Напоминала позвонить домой.
– Я за тебя всегда волнуюсь.
– Врёшь. Я Попрыгунья Стрекоза… лето красное пропела… Кофе? – Север усмехается.
Болезненно.
Проходит к плите, дабы над гладкой поверхностью застыть, нажать, медленно и неуверенно, на сенсорную панель, попытаться включить, настроить. И за джезвой она тянется, насыпает, рассыпая, специи, хватается за кофемолку.
Просыпаются зёрна, дробью стуча о столешницу.
И глянцевый пол.
– Чёрт!
– Север…
– Что? – она спрашивает сердито, поворачивает, как поворачивает только она, руку, чтобы прядь волос за ухо отчаянным жестом отправить.
Знакомым, её, жестом.
От которого радость, идиотская и мальчишеская, появляется совсем не к месту, смущает, сердит, и джезву я отбираю поспешно.
– Сядь.
– Не командуй, – она требует по-детски, поджимает недовольно губы, но джезву отпускает, отходит к окну, дабы к виднеющимся шпилям Тынского храма отвернуться, сказать глухо и непривычно, ибо раньше она так говорить не умела. – И не смей жалеть. Зачем ты приехал?

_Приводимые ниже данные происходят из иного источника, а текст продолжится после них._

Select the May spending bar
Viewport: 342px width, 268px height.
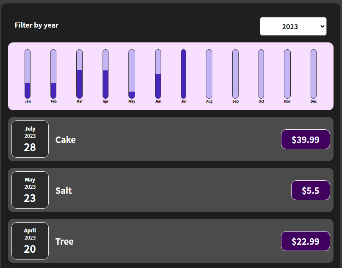[132, 74]
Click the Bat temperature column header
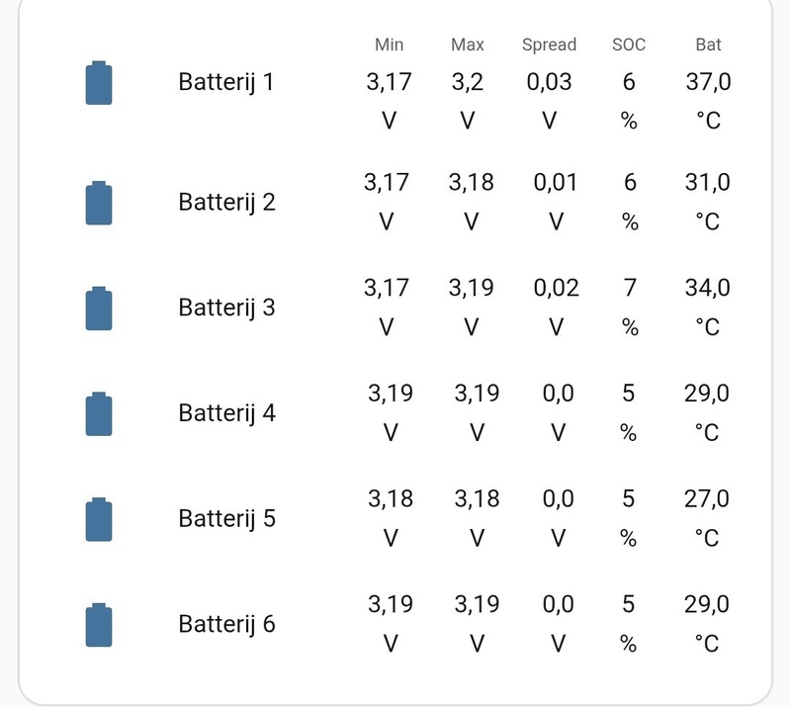Viewport: 791px width, 707px height. (708, 44)
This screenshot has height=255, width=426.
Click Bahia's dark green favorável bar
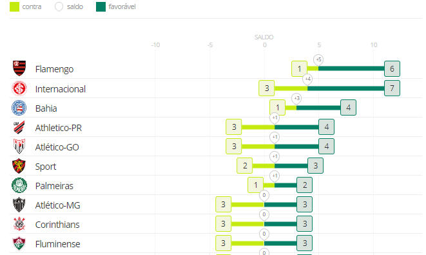click(x=318, y=108)
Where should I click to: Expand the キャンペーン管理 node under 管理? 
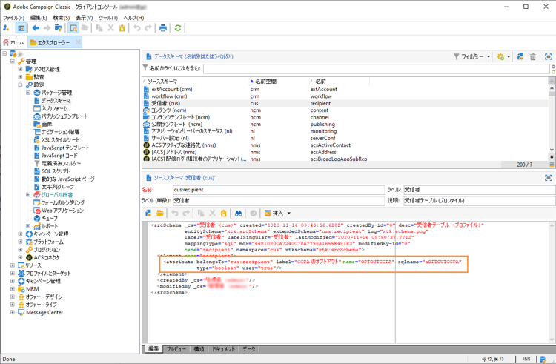[20, 234]
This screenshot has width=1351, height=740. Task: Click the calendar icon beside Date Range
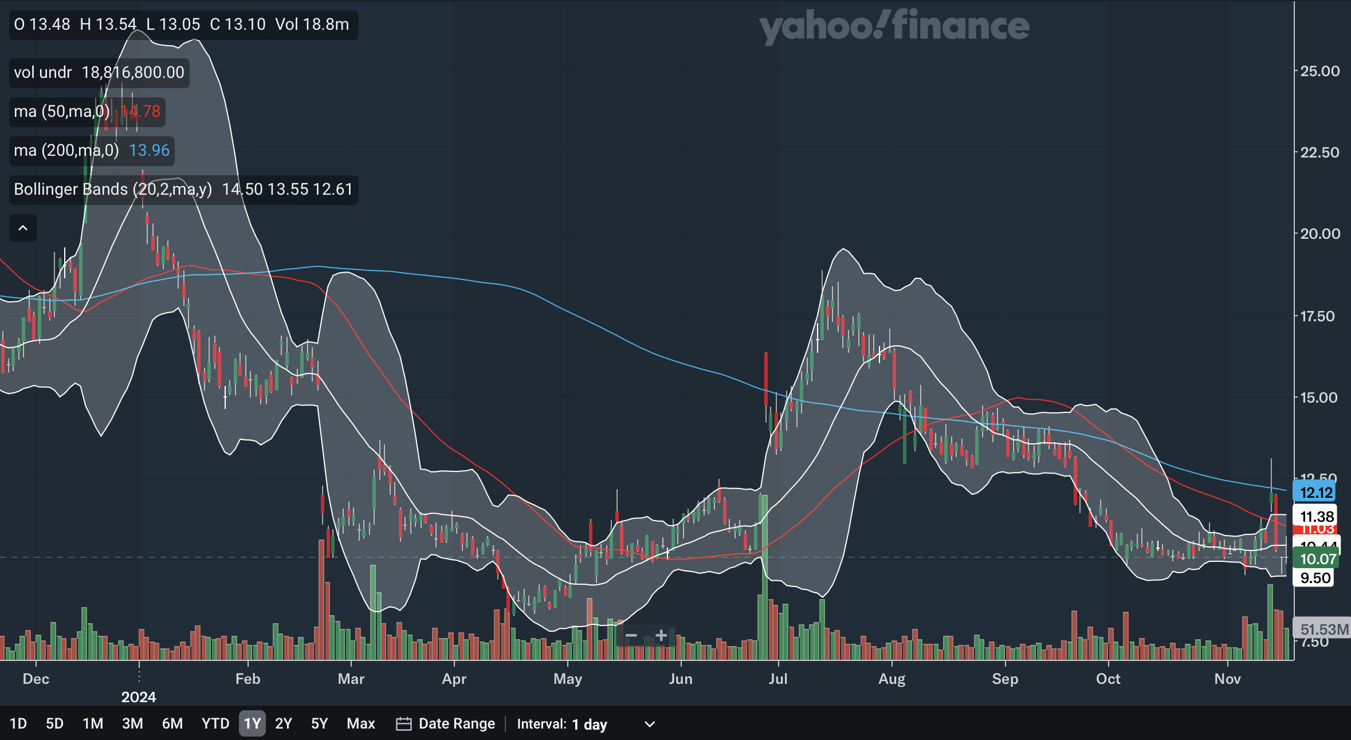403,724
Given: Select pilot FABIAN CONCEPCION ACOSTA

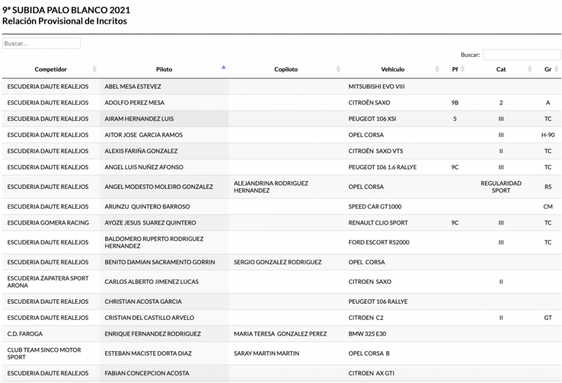Looking at the screenshot, I should (x=147, y=374).
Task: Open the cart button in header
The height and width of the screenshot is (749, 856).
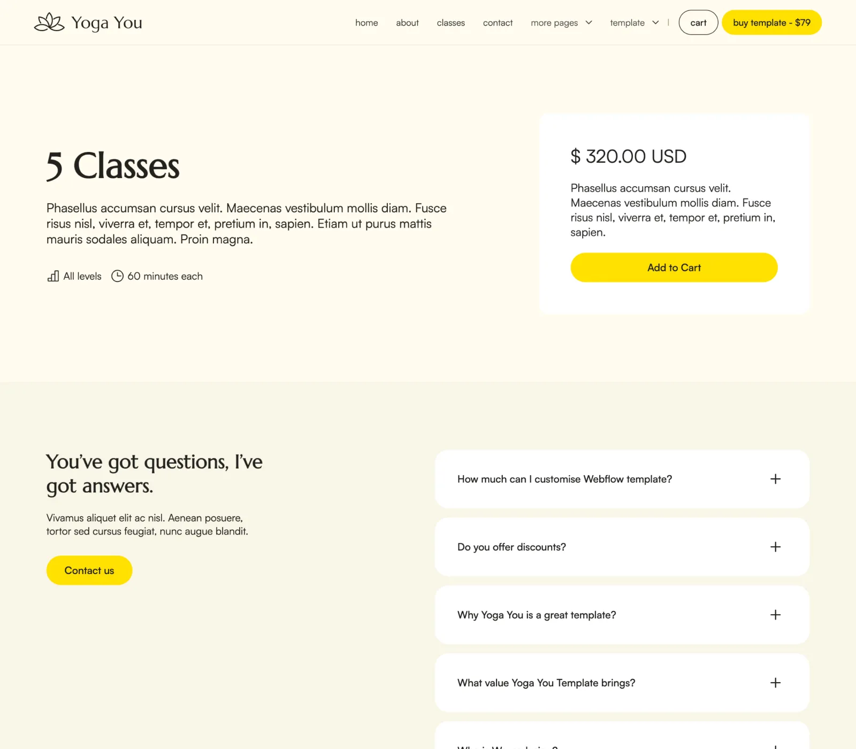Action: tap(698, 22)
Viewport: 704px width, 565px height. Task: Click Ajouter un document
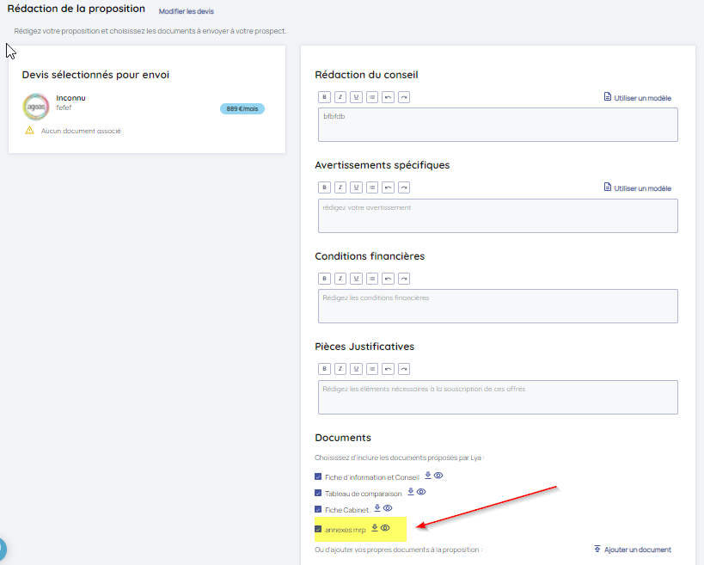[x=632, y=550]
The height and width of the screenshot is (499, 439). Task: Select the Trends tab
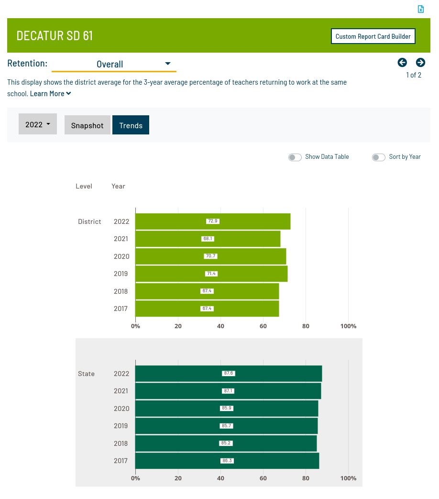coord(131,125)
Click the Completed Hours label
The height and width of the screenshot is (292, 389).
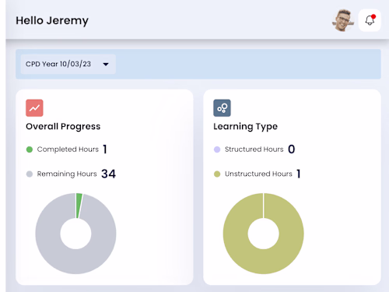(x=68, y=150)
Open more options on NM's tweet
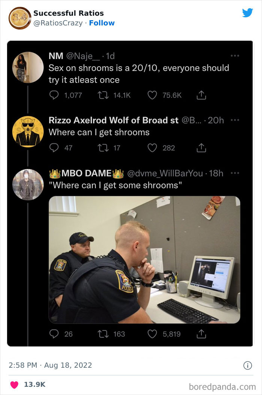Screen dimensions: 262x395 (235, 56)
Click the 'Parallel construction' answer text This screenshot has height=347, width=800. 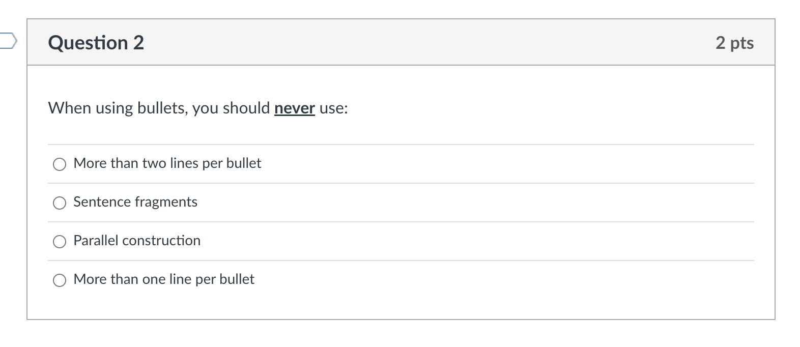pos(136,241)
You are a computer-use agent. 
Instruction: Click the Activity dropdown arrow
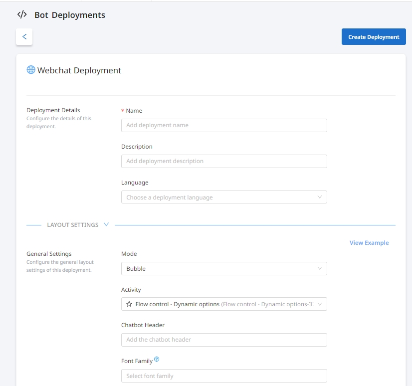point(320,304)
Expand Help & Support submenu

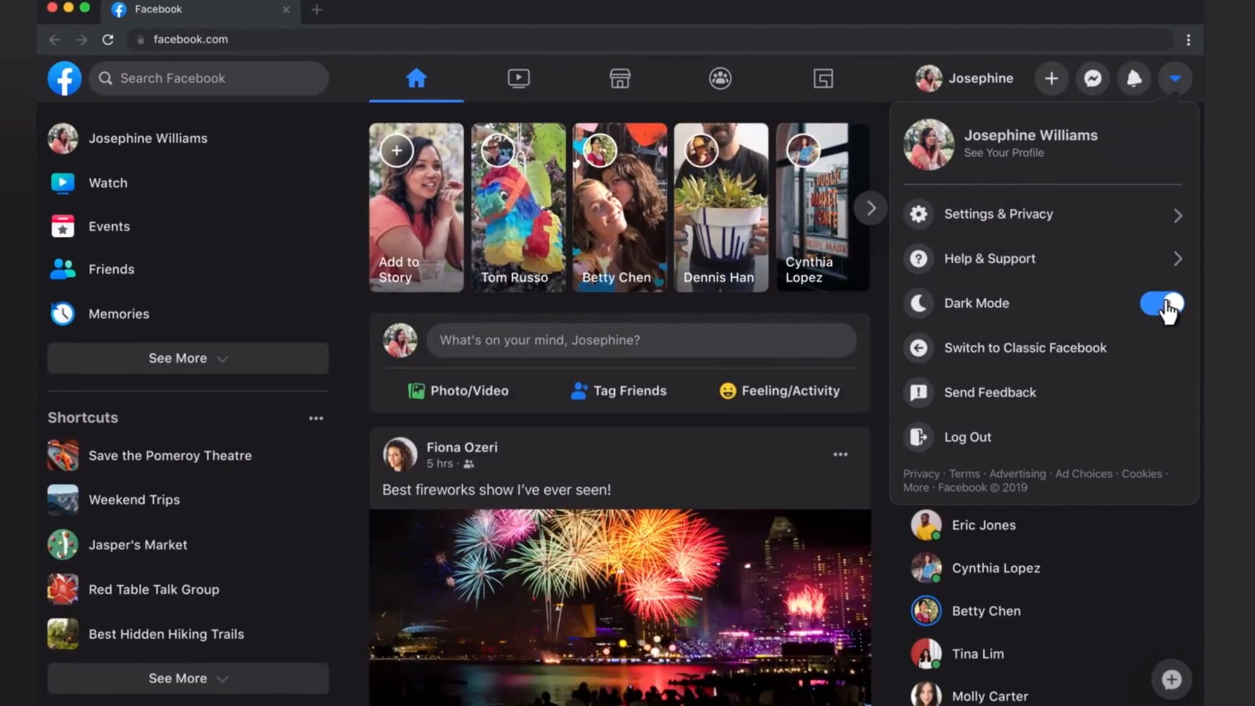click(1043, 259)
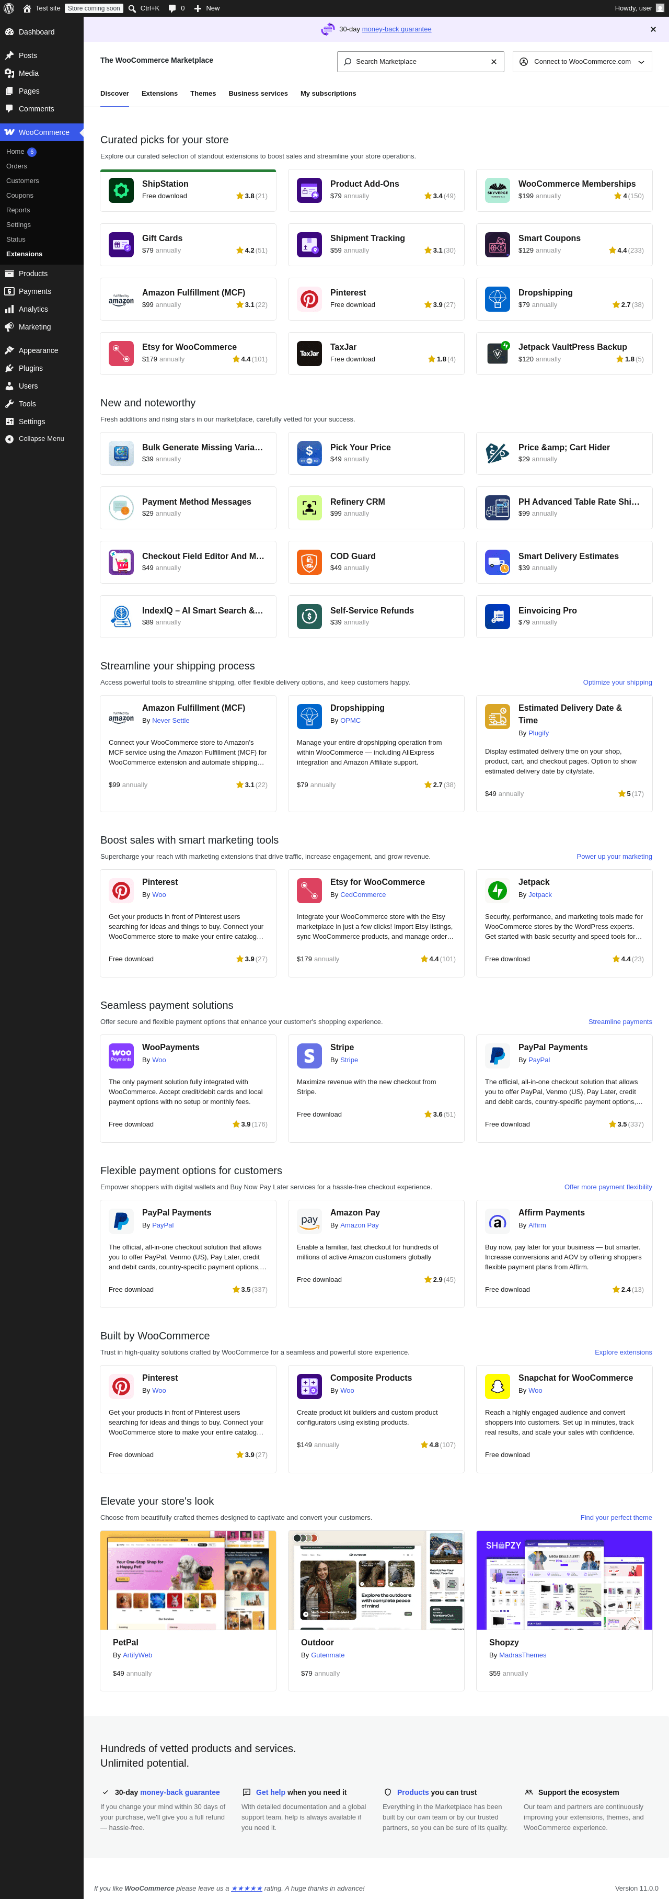Click the WordPress logo in admin bar
Viewport: 669px width, 1899px height.
pos(9,8)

– Кофе сварить. У тебя он паршивый.
– А ты учился на бариста.
– И ещё двухмесячные курсы бармена в анамнезе. Как думаешь, твой Йиржи возьмёт к себе работать?
– Меня не пустили к Фанчи, – мой вопрос она пропускает, оборачивается, чтобы к подоконнику прислониться и руками себя обхватить. – Обещали позвонить, если… если умрет. В остальных же случаях звонить завтра в приёмные часы.
– Значит, позвонишь завтра. Завтра ей будет лучше.
– Врёшь. Ты всё врёшь. Но я хочу поверить, – она улыбается блекло.
Наблюдает.
И под её взглядом неуютно.
Страшно, что не получится, и рука, присмиревшая в последние месяцы, подведёт, задрожит мелко и унизительно. И помолотые зёрна тогда осядут тёмной пылью на светлом столе или опрокинется наполненная водой джезва.
Или разобьется.
Как бывало уже не раз.
Учиться жить по-новому пришлось долго.
– Так… странно, Дим, – Север выговаривает и удивленно, и заторможенно. – Меня спрашивали про страховку, счета, кто оплатит вызов скорой. Они решали. Любош решил. А я оказалась бесполезной и дурой. На меня смотрели, спрашивали… Зачем спрашивать, когда там Фанчи? Они же счета, деньги и деньги, вопросы. Я… безмерно устала от вопросов. Все только и делают, что задают мне вопросы.
Она бродит, расхаживает, как заведённая механическая кукла, по кухне, замирает внезапно вытянутой струнной у стола, чтобы раскрытую пачку сигарет взять.